▶ [EXERCISE INSTRUCTIONS]: The word "agent" may appear in the records below. Report how many lines contain it, and write nothing besides the number.
══════════════════════════════
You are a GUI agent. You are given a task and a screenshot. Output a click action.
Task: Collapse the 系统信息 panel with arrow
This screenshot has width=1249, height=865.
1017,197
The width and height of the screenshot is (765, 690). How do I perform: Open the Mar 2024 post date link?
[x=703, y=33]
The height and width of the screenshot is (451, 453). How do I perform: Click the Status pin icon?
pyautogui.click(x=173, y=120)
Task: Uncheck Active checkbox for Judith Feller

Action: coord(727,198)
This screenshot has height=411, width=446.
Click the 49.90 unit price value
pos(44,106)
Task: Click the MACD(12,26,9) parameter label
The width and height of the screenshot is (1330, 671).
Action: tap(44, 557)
══════════════════════════════
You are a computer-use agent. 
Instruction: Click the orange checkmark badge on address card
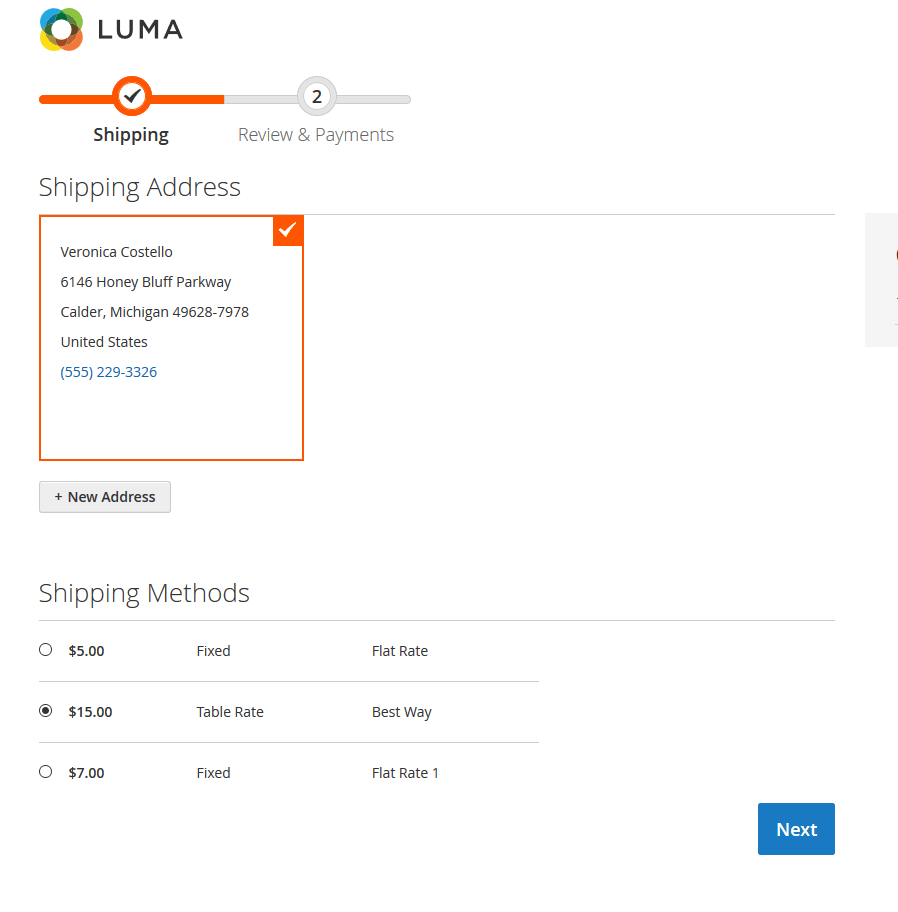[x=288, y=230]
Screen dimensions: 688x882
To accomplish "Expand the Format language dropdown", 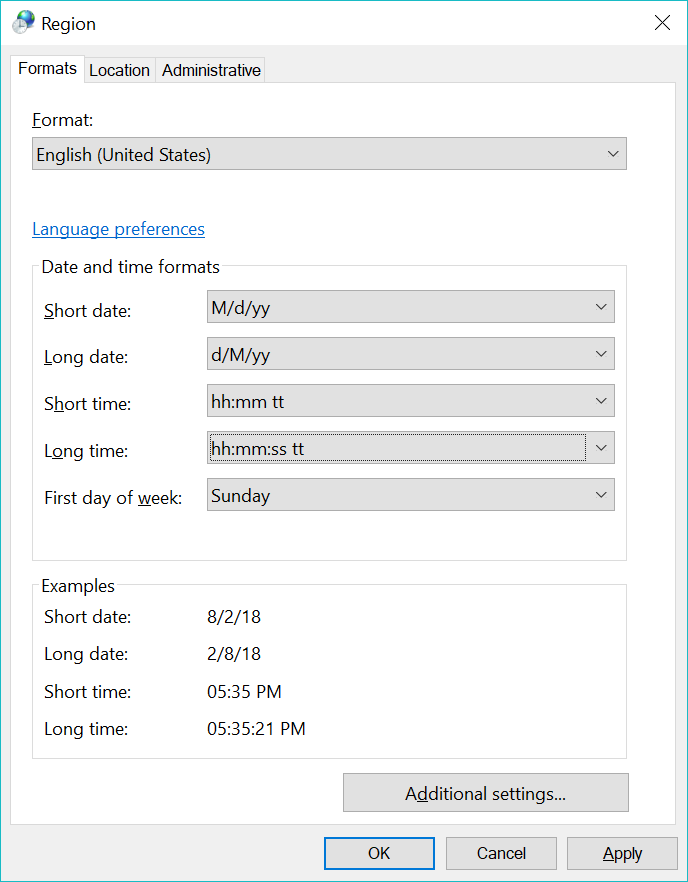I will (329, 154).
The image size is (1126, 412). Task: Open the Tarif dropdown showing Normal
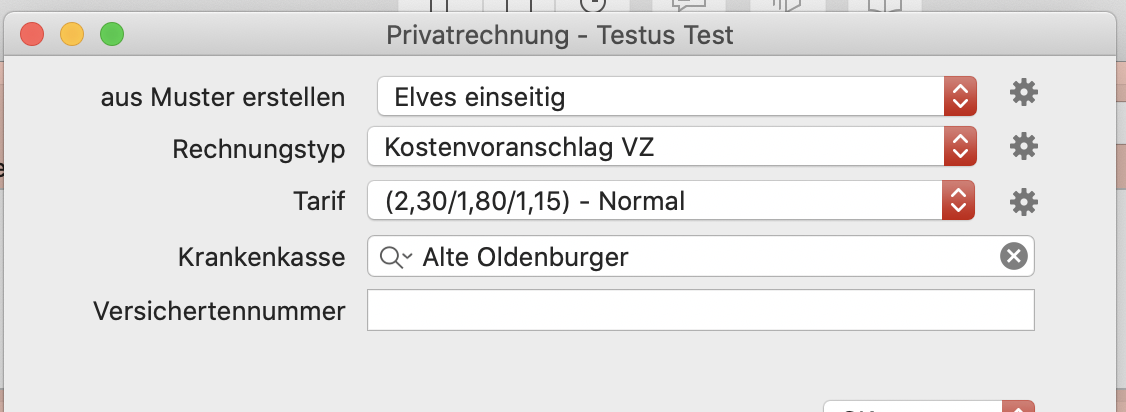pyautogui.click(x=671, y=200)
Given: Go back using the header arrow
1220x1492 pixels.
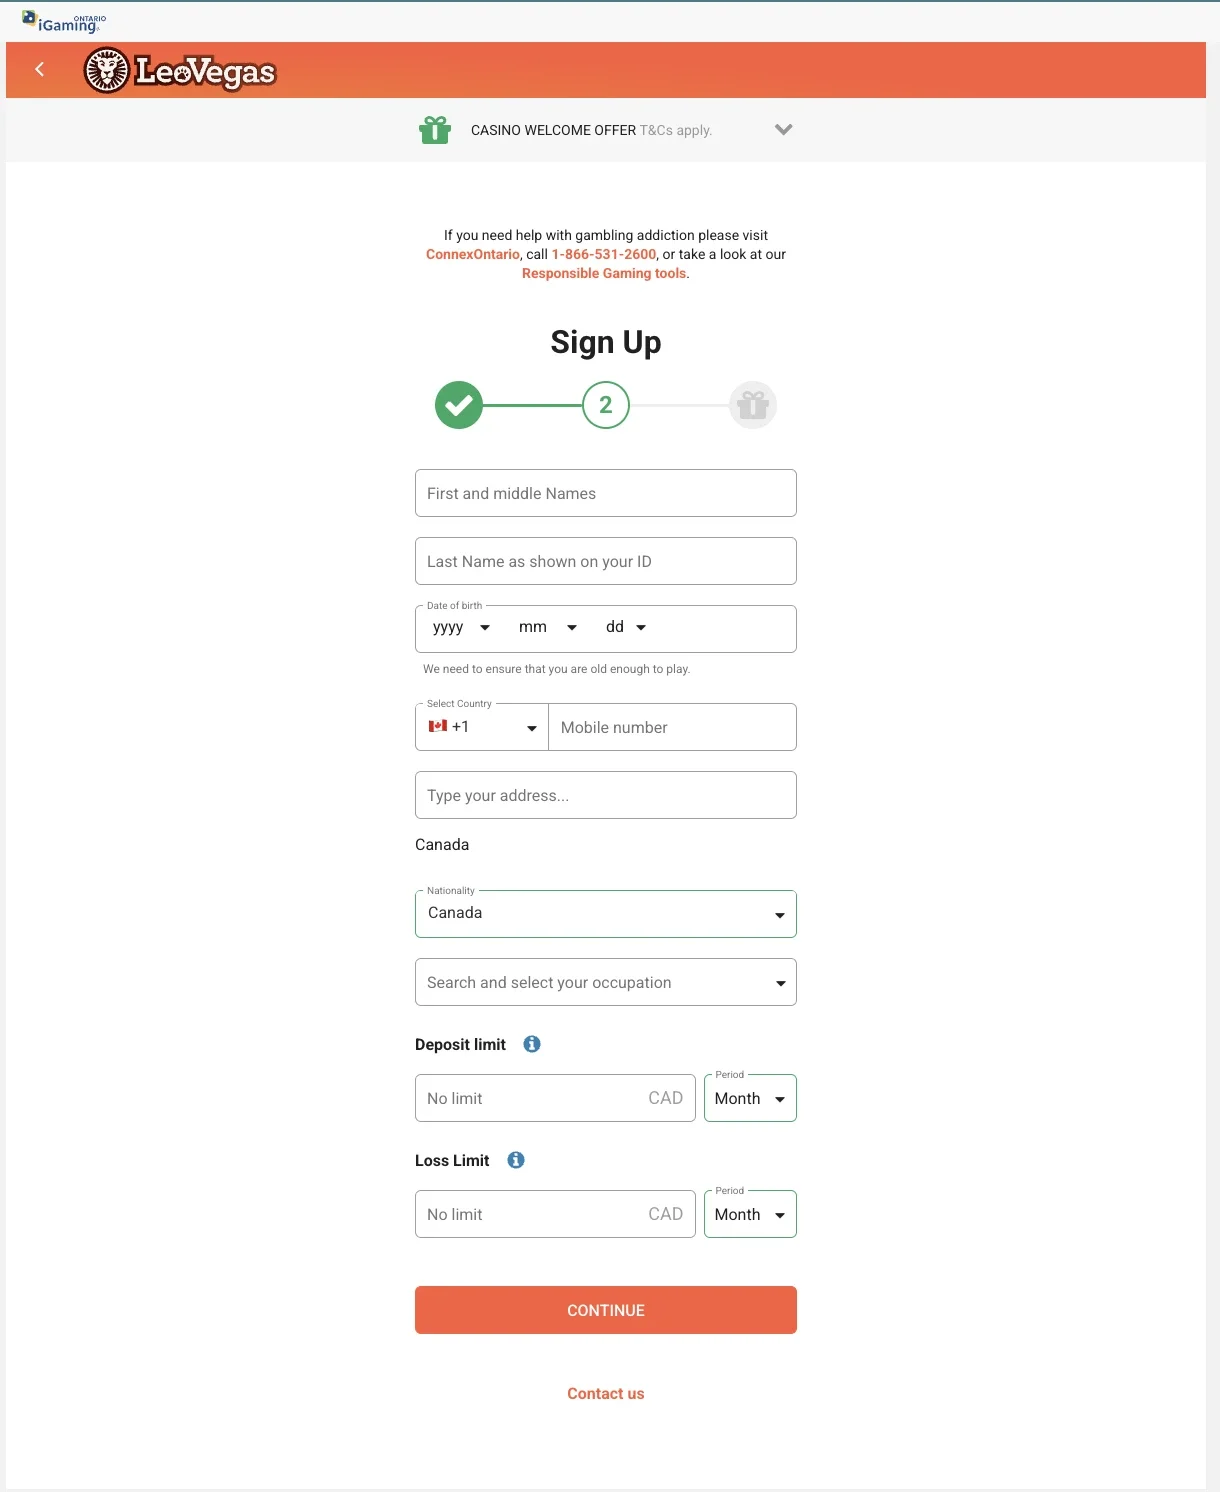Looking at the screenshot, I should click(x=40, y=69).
══════════════════════════════
▶ [RESPONSE TO THIS TASK]: 2